5. Calculation of the required value of R b: Considering an overload of 10 times, the resistance R b can be calculated using the following formula:

where V 1 is the transistor control voltage (see fig 2.a)

But if the emitter is connected to ground and the base-emitter voltage is known (about 0.7V for most transistors), and assuming V 1 = 5V, the formula can be simplified to the following:

It can be seen that the base current is multiplied by 10, taking into account the overload.
When the value of R b is known, the transistor is "set" to act as a switch, also called "saturation and cutoff mode", where "saturation" is when the transistor is fully open and conducts current, and "cut off" is when it is closed and no current is conducting. .

Note: When we say , we are not saying that the collector current should be . It simply means that the collector current of the transistor can rise to that level. The current will follow Ohm's laws, like any electricity.

Load calculation

When we considered that the transistor is in saturation mode, we assumed that some of its parameters did not change. This is not entirely true.
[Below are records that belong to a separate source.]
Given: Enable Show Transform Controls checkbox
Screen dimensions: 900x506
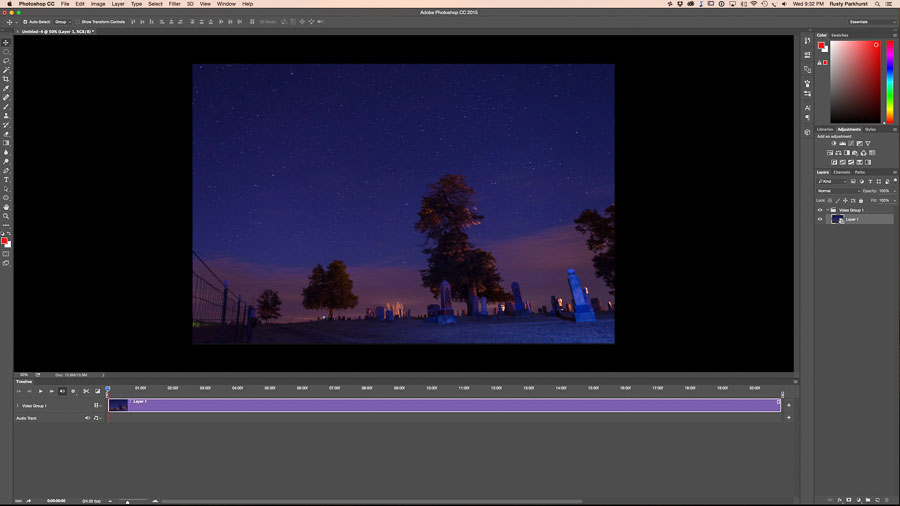Looking at the screenshot, I should 79,21.
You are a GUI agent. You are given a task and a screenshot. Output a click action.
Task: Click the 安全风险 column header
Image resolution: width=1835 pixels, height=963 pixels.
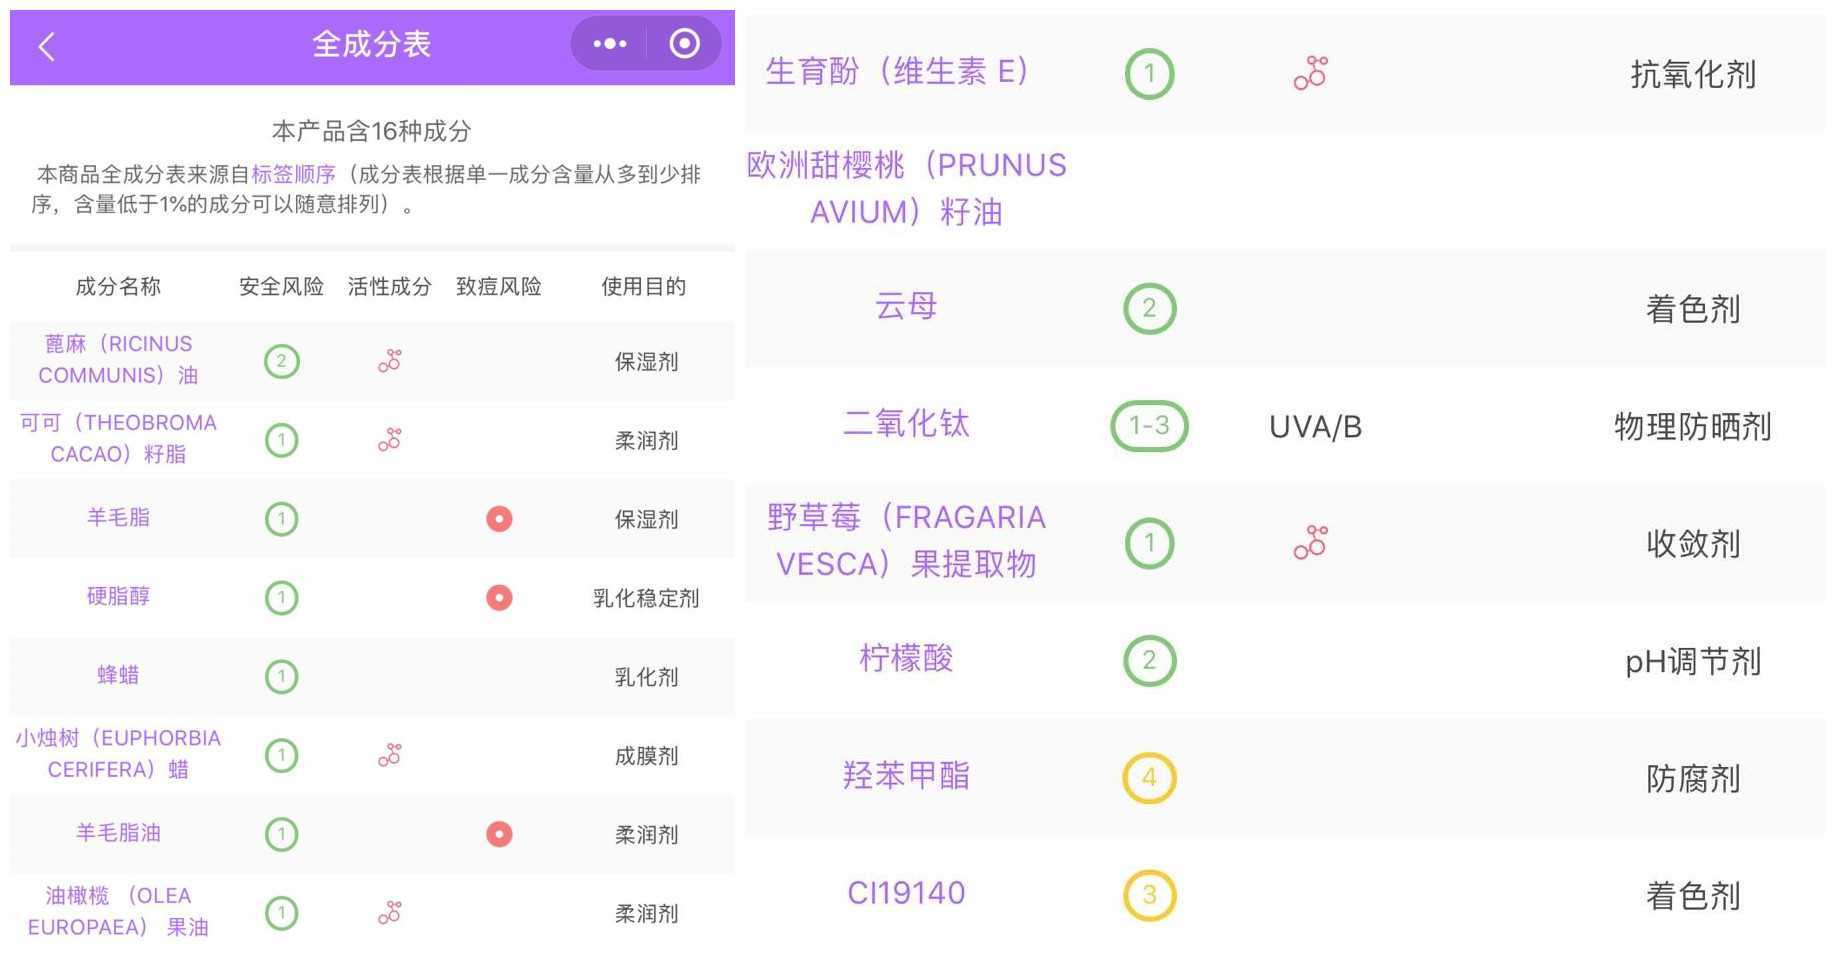tap(281, 287)
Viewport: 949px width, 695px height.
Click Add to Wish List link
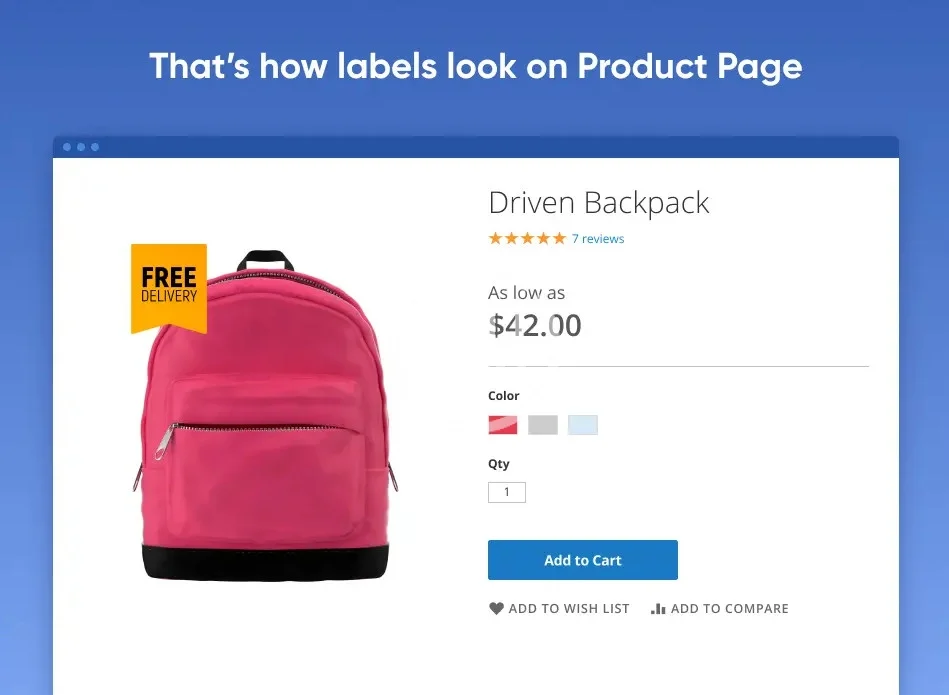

In fact, these parameters were changed mainly by increasing the collector current, and therefore it is safer for overload. The documentation indicates a change in the parameters of the transistor during overload. For example, the table in Figure 2.B shows two parameters that change significantly:

H FE (β) varies with collector current and voltage V CEsat . But VCEsat itself varies with collector and base current as shown in the table below.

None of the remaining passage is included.